Tag: data curator

  • Crediting data stewards and curators: recognising RDM professionals

    Behind every well-managed research dataset there is usually a person whose name does not appear on the paper. They are the ones who organised the data so it made sense, wrote the documentation that explains what each variable means, checked it for errors, chose appropriate formats, ensured it was deposited under the right licence, and made it findable and reusable. This is the work of data stewards and curators — demanding, skilled professional labour that turns a heap of files into an asset that can be trusted and reused. Yet because it does not fit the traditional shape of authorship, it is frequently invisible in the scholarly record. This article makes the case for recognising it properly, drawing on the CRediT-extensions domain of the CASRAI Dictionary.

    The work behind FAIR data

    The aspiration that research data should be FAIR — Findable, Accessible, Interoperable and Reusable — is now widely shared, but it is easy to forget that FAIR data is not a natural state. Data does not become findable, well-documented and reusable on its own; someone has to make it so. Achieving each FAIR principle is real work: findability requires good metadata and persistent identifiers; interoperability requires standard formats and vocabularies; reusability requires thorough documentation, clear licensing and quality checking. This is precisely the work data stewards and curators do. They are, in effect, the people who deliver FAIR in practice, translating an admirable principle into actual datasets that other researchers can find and use. Recognising their contribution is therefore not a courtesy; it is acknowledging the people who make one of open science’s central goals achievable at all.

    The recognition gap

    The difficulty is that the reward systems of research were built around a narrower idea of contribution. Recognition has long been anchored in authorship of articles and the metrics derived from them, and someone whose contribution is curating the data rather than writing the paper can find there is no obvious place for them. They may have spent months making a dataset usable, only to be absent from the byline and, at most, thanked vaguely in an acknowledgement. This invisibility has consequences beyond unfairness. It makes data-management careers harder to sustain, because contribution that cannot be pointed to cannot easily support promotion; and it weakens the incentive to do the work well, because diligent curation goes unrewarded while the data that depends on it is taken for granted. A research system that wants FAIR data but does not recognise the people who produce it works against its own aims.

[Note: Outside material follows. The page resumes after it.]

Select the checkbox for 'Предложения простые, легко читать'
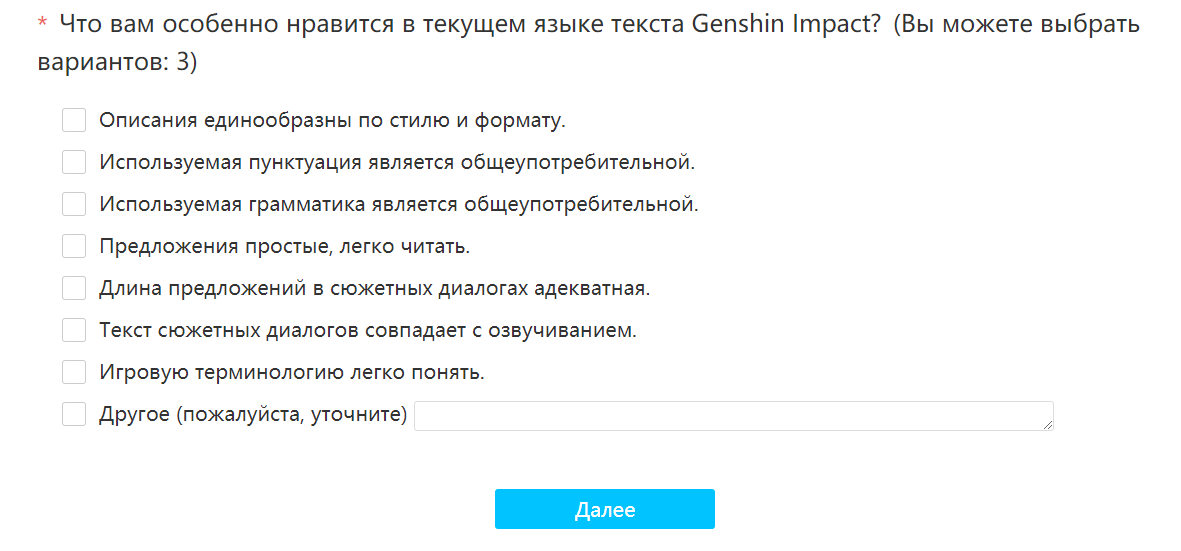This screenshot has height=551, width=1181. pyautogui.click(x=74, y=247)
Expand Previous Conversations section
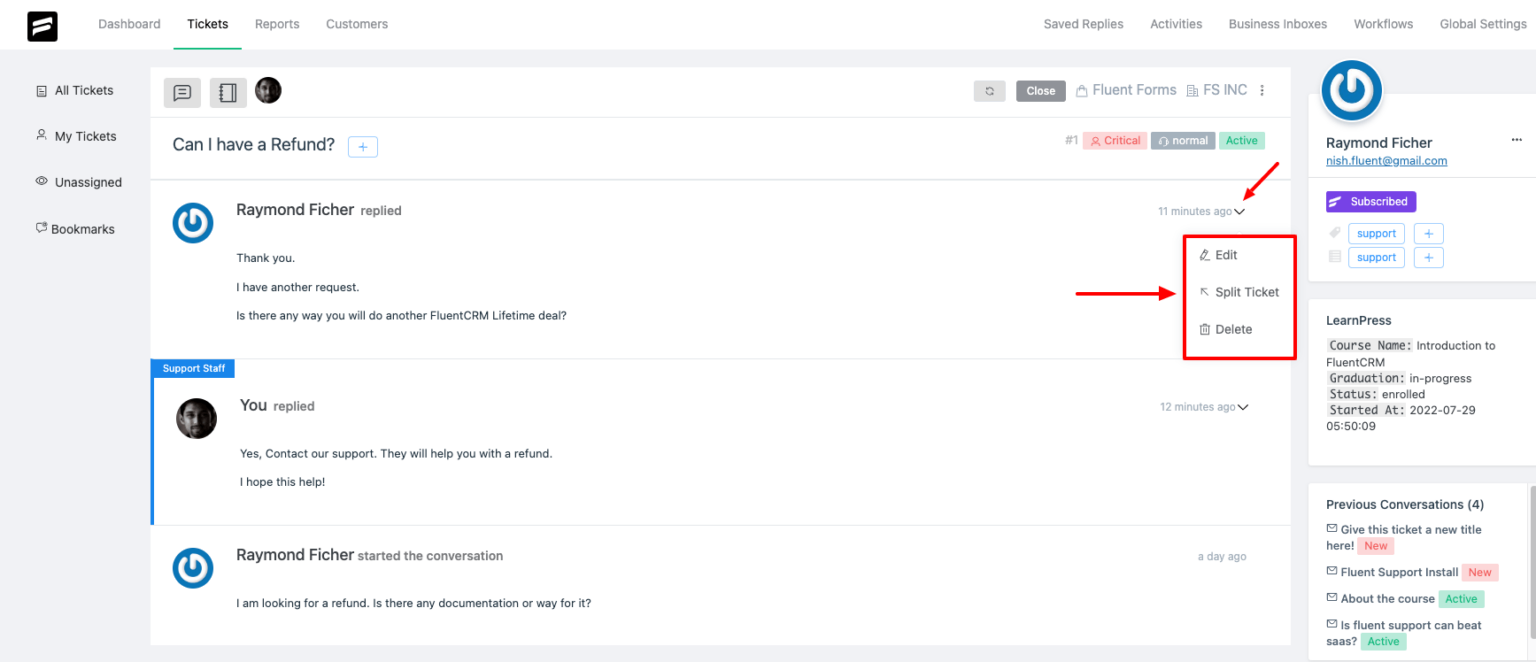 1406,504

    The CRediT Data curation role

    One of the most direct ways to close this gap already exists within the standard vocabulary of contribution. The CRediT taxonomy includes a role that names this work explicitly: Data curation, defined as management activities to annotate (produce metadata), scrub data and maintain research data — including the software code where needed to interpret the data itself — for initial use and later reuse. That definition is almost a job description for a data steward. By assigning the Data curation role, a contributorship statement records the steward’s or curator’s work in the same structured form used for every other contributor, in the same place readers and evaluators look. The work appears in the formal record as a recognised contribution rather than disappearing into a line of thanks. The broader question of how contribution taxonomies are being adapted and extended for roles like these is the concern of the CRediT-extensions domain, and the principles of who counts as a contributor connect closely to authorship more generally.

    Beyond a single role

    It is worth being honest that a single role does not capture everything a data professional does. Their contribution often spans several activities, and a fair statement may reflect more than one:

    • Data curation for the core work of annotating, cleaning and maintaining the data.
    • Methodology where they helped design how data would be captured and structured.
    • Software where they built tools or scripts to process or document the data.
    • Validation where they verified the integrity and quality of the data and its outputs.

    The point is not to inflate credit but to describe contribution accurately. Data professionals are not a single undifferentiated category; using the appropriate roles, and more than one where warranted, gives a truthful picture of skilled, multifaceted work — which is what honest recognition requires.

    The professionalisation of research data management

    Recognition in individual outputs is part of a larger development: the professionalisation of research data management. Data stewardship is increasingly understood as a profession with its own expertise, training, standards and career structures, rather than a task done in spare moments by whoever is available. Dedicated data-steward and curator roles are appearing in institutions; training and competency frameworks for data professionals are maturing; and the field is acquiring the identity and standing that mark an established profession. This matters because recognition operates at two levels that reinforce each other. Crediting contributions in outputs makes individual work visible; building data management into a recognised profession makes it a viable career. Visible contributions strengthen the case for professional careers, and professional careers ensure there are skilled people to make the contributions. FAIR data depends on both being in place.

    A consistent vocabulary for data work

    For the contributions of data stewards and curators to be recognised consistently — across institutions, repositories, publishers and reporting systems — the way that work is described must mean the same thing everywhere. A Data curation role recorded in one system must be understood identically in another. That consistency is what the CASRAI Dictionary provides: a shared vocabulary so that the professional work of curating and stewarding data is understood and credited the same way wherever it appears. The recognition of data professionals is also a concern of research administration, where contributions, careers and the systems that record them come together. FAIR data is one of open science’s great ambitions; recognising the people who make data FAIR — in the record and in their careers — is how that ambition is sustained.